[DATA FOR THIS TASK — start]

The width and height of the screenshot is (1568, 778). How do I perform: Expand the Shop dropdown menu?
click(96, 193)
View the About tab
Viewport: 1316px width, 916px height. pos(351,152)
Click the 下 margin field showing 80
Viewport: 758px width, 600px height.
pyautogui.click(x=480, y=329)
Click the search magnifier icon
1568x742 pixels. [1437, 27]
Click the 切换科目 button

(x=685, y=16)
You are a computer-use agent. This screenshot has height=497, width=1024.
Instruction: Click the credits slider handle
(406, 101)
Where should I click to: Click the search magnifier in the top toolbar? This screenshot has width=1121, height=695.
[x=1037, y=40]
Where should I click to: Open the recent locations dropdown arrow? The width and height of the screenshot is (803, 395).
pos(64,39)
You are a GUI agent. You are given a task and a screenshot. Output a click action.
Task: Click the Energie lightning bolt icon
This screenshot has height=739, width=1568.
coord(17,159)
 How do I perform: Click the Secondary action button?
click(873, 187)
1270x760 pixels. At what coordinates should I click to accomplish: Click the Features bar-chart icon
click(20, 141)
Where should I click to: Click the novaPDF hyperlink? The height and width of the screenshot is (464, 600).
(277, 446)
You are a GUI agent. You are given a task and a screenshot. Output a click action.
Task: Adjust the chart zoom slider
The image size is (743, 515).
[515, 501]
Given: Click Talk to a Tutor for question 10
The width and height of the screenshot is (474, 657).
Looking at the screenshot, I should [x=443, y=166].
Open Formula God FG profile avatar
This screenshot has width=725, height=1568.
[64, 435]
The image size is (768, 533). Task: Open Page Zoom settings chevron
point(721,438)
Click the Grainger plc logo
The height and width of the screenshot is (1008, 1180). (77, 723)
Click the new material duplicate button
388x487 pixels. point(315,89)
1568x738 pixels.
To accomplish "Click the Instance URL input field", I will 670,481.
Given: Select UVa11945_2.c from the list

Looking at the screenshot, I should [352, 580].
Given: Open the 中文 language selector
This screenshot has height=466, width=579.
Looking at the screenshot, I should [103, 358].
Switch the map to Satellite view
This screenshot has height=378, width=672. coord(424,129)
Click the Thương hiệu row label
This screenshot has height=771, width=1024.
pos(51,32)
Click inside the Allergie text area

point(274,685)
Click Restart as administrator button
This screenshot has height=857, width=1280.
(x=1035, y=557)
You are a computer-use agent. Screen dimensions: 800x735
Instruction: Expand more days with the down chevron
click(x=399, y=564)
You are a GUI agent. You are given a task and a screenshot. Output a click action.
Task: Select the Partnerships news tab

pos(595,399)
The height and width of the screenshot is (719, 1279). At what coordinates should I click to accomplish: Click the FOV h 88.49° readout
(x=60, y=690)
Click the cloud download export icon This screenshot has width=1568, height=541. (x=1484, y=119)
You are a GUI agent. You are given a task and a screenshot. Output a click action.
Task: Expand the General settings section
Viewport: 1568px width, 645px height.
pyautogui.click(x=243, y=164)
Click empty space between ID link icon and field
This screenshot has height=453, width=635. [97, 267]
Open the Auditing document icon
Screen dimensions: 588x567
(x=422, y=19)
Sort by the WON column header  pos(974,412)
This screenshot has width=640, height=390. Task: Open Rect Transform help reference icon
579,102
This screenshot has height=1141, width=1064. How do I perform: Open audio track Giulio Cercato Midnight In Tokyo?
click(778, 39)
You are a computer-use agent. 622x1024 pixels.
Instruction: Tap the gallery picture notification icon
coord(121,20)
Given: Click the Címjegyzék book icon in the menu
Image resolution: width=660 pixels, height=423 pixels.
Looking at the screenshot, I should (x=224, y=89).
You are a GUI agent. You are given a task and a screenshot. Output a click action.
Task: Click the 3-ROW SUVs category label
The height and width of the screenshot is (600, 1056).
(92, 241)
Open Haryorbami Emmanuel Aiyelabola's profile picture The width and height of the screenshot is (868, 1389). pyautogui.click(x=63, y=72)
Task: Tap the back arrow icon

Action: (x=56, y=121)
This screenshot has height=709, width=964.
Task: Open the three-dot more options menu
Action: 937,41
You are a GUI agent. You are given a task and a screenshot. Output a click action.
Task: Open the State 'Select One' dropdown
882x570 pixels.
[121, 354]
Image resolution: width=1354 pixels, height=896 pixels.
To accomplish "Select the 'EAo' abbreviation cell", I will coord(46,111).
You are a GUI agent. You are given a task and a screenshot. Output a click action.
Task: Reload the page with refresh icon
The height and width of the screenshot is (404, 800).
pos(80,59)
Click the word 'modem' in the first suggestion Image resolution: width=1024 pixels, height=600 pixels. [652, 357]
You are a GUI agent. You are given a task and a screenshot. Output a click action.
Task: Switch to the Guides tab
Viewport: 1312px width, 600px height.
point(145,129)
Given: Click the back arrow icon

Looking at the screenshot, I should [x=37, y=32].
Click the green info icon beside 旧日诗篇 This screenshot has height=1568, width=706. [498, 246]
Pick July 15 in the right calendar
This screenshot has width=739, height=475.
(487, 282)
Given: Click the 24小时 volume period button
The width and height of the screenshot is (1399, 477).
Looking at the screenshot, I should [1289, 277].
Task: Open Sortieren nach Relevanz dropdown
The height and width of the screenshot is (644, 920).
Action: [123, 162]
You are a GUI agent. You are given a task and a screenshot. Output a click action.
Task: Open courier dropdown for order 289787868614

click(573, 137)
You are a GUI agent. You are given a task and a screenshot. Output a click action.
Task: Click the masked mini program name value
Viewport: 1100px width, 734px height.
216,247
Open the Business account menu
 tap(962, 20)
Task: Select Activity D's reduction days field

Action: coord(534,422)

[DATA FOR THIS TASK — finish]

| TASK |
Take from the entries every line that has the string "will".

| TASK OUTPUT |
To accomplish "Click the Instance URL input field", I will 670,481.
To accomplish "Select the 'EAo' abbreviation cell", I will coord(46,111).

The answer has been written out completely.